Data records ->
__________________________________________________

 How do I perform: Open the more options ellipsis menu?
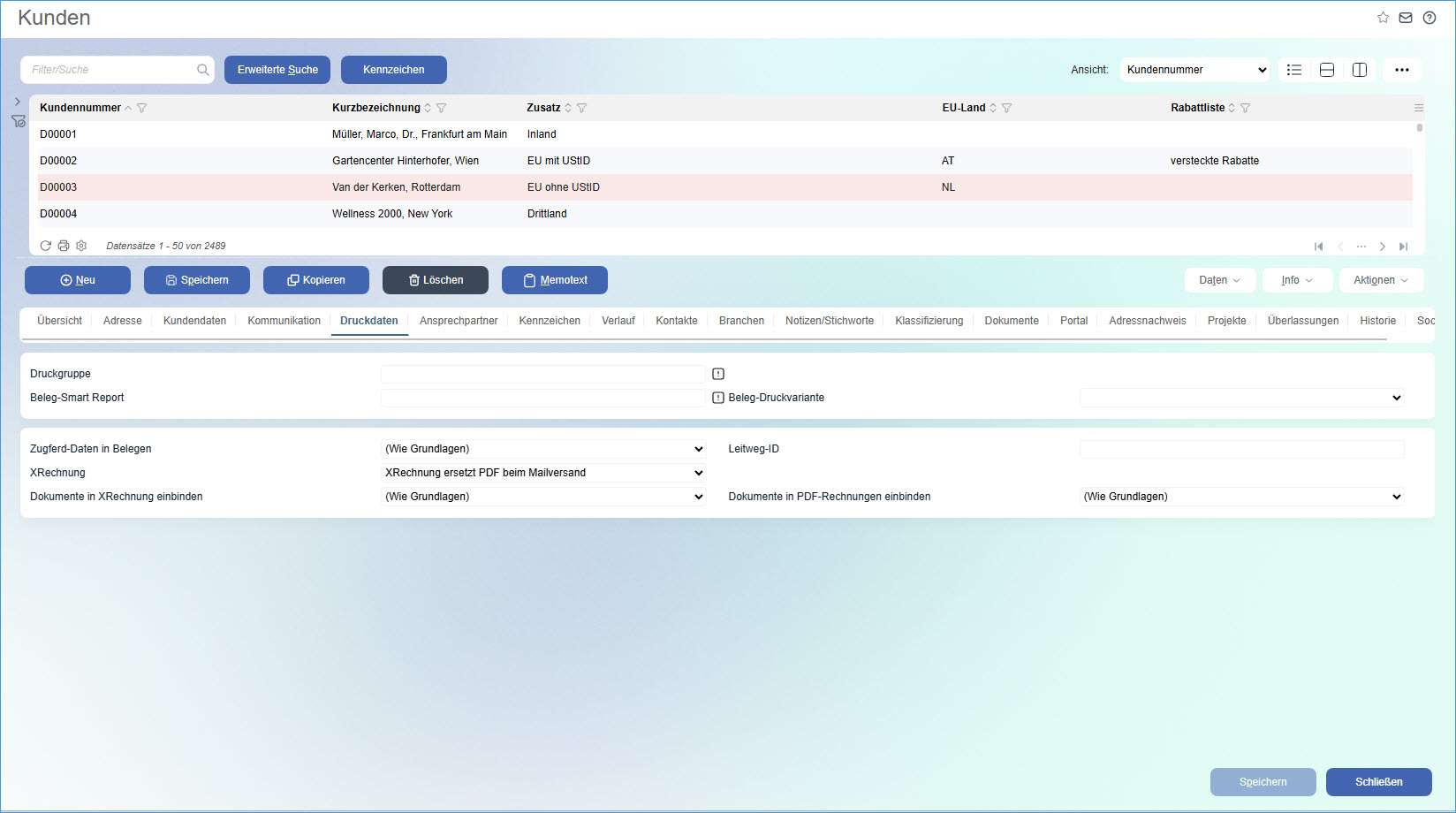(x=1401, y=69)
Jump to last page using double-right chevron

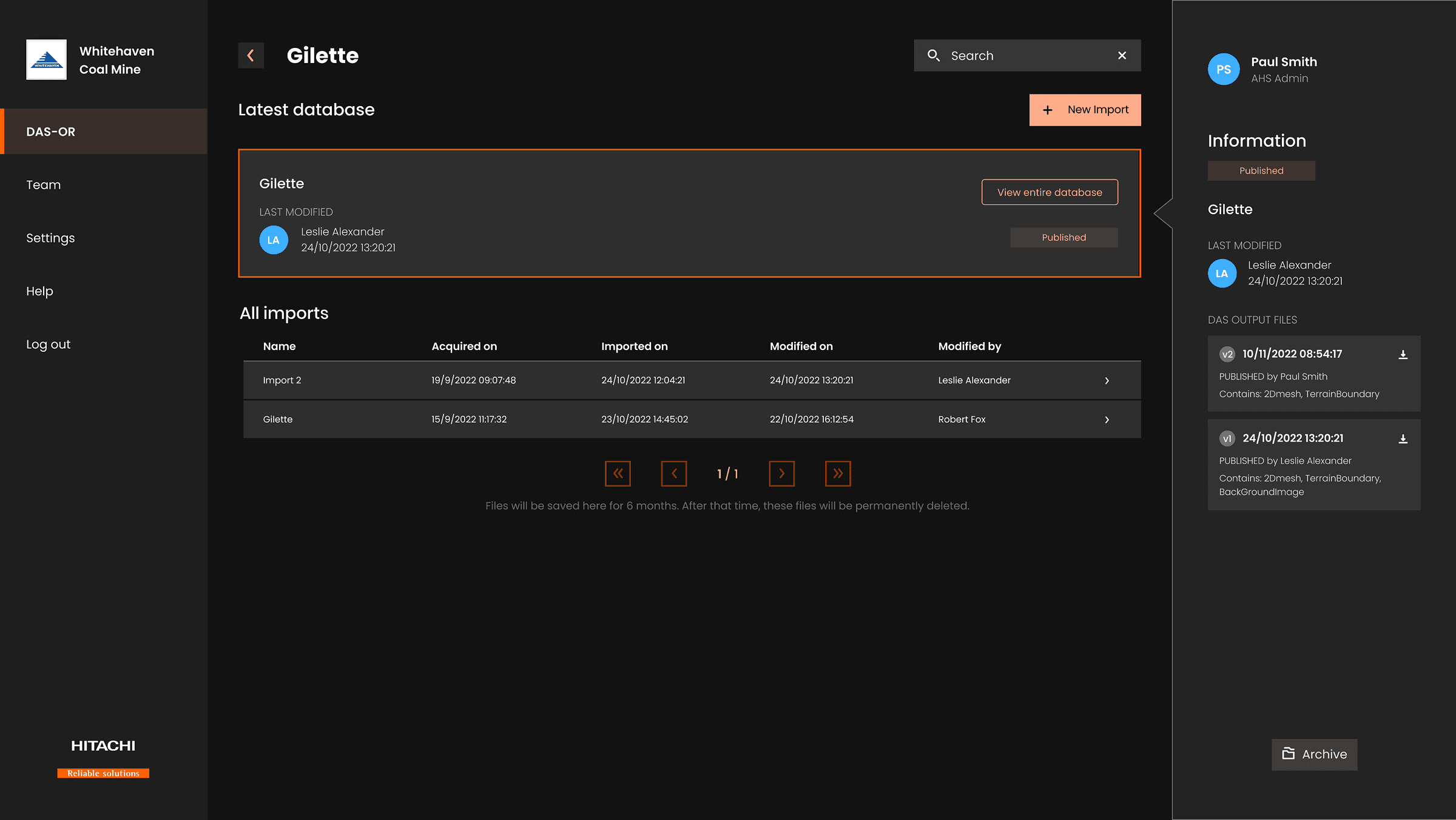click(838, 473)
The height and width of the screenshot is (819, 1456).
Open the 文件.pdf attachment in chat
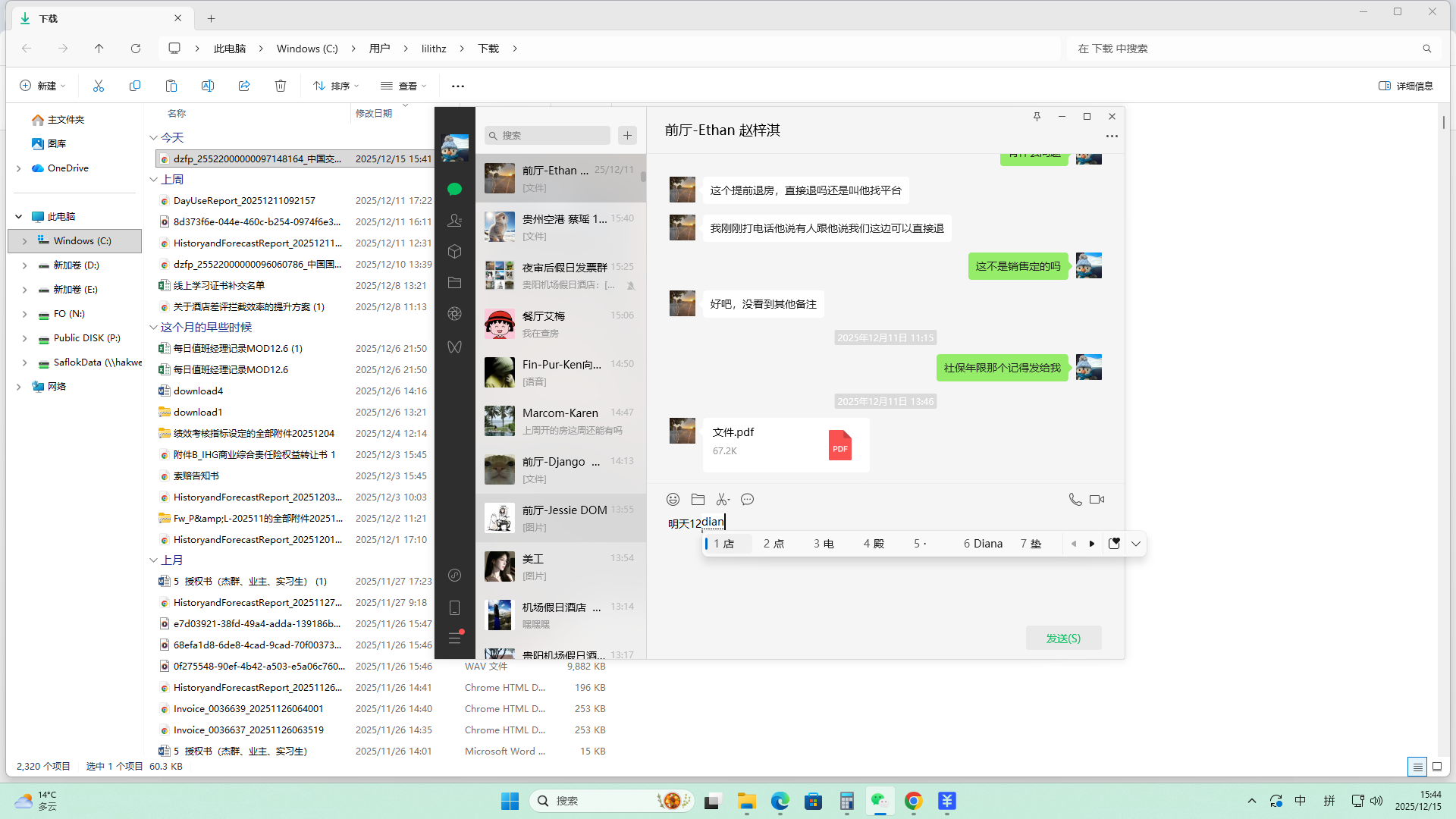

__________________________________________________

The problem -> Repeat the lines from the line containing "The height and" through the end of the material above exactly, with no pictures and nothing else.

Reply to the task ->
The height and width of the screenshot is (819, 1456).
Open the 文件.pdf attachment in chat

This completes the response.